2.  St. Severian[3].  This shrine was located in a village called K'lkhoodegh or K'lkhedegh  in a Turkish village near ours. The people of this village were "Turkicized" Armenians who had been physically forced to change their religion.  That village was on a hill shaped like a head.  According to tradition, this was the site of the beheading of St. Severian  In the fall our entire village went there on pilgrimage and celebrated a Solemn Armenian Liturgy (High Mass).  It was a custom for each villager to take a handful of the red dirt from beneath the altar and take it home to place in an urn.

 

3.  Isbirents Soorp was the name of a place in our village near the storeroom of the Isbirents family house.  From it sprung a fountain of water. A cross stood next to it.

 

4.  Arab Khach[4]  There was the Ogayents "Arab Khach." When one entered the Ogaian house, there was a small enclosure at the left on whose wall there was a cross of black stone.  Candles were lighted there.

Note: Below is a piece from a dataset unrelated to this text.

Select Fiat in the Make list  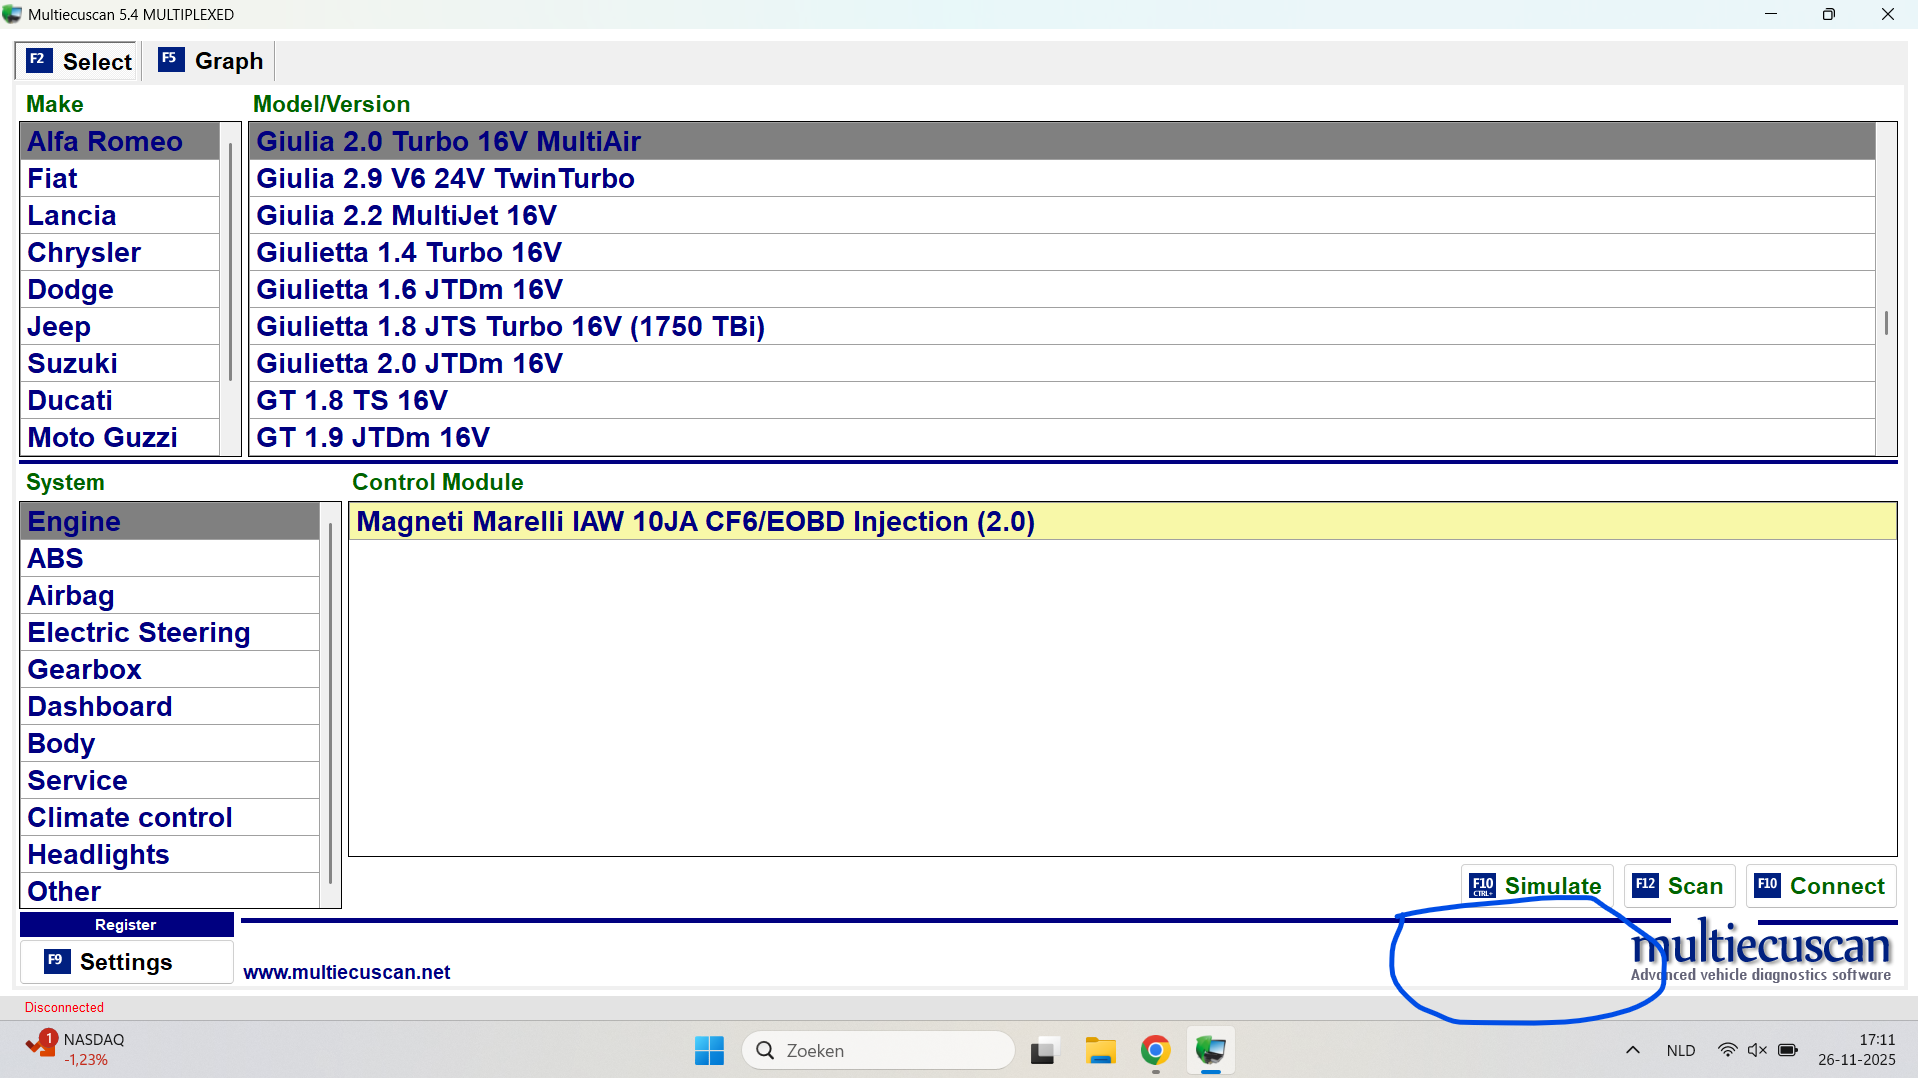coord(52,179)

[1]In Armenian the name means "Fountain of Light." [JT]

[2]Bzommar Library, New MSS., No. 445.  See also the newspaper Avedik, 1957, No. 10-12. [Author EB]

[3]St. Severian's shrine was mentioned in Chapter 4.  As stated in a footnote there,  St. Severian is listed in the Roman Martyrology. [JT]

[4]The name apparently means "Black Cross."  "Arab" was sometimes a synonym for "black."  The nape of my brother's neck and his upper back were darker (from the sun?) so my mother used to call him affectionately "Arabi shlli," i.e. "black neck."  Of course, that was when he was a little boy.  ("Shlli" is how I remember her pronunciation; no doubt this is a colloquial variant of the Armenian word "shlnik" =nape of the neck.  I believe there is also a similar-sounding and -meaning Turkish word.).[JT]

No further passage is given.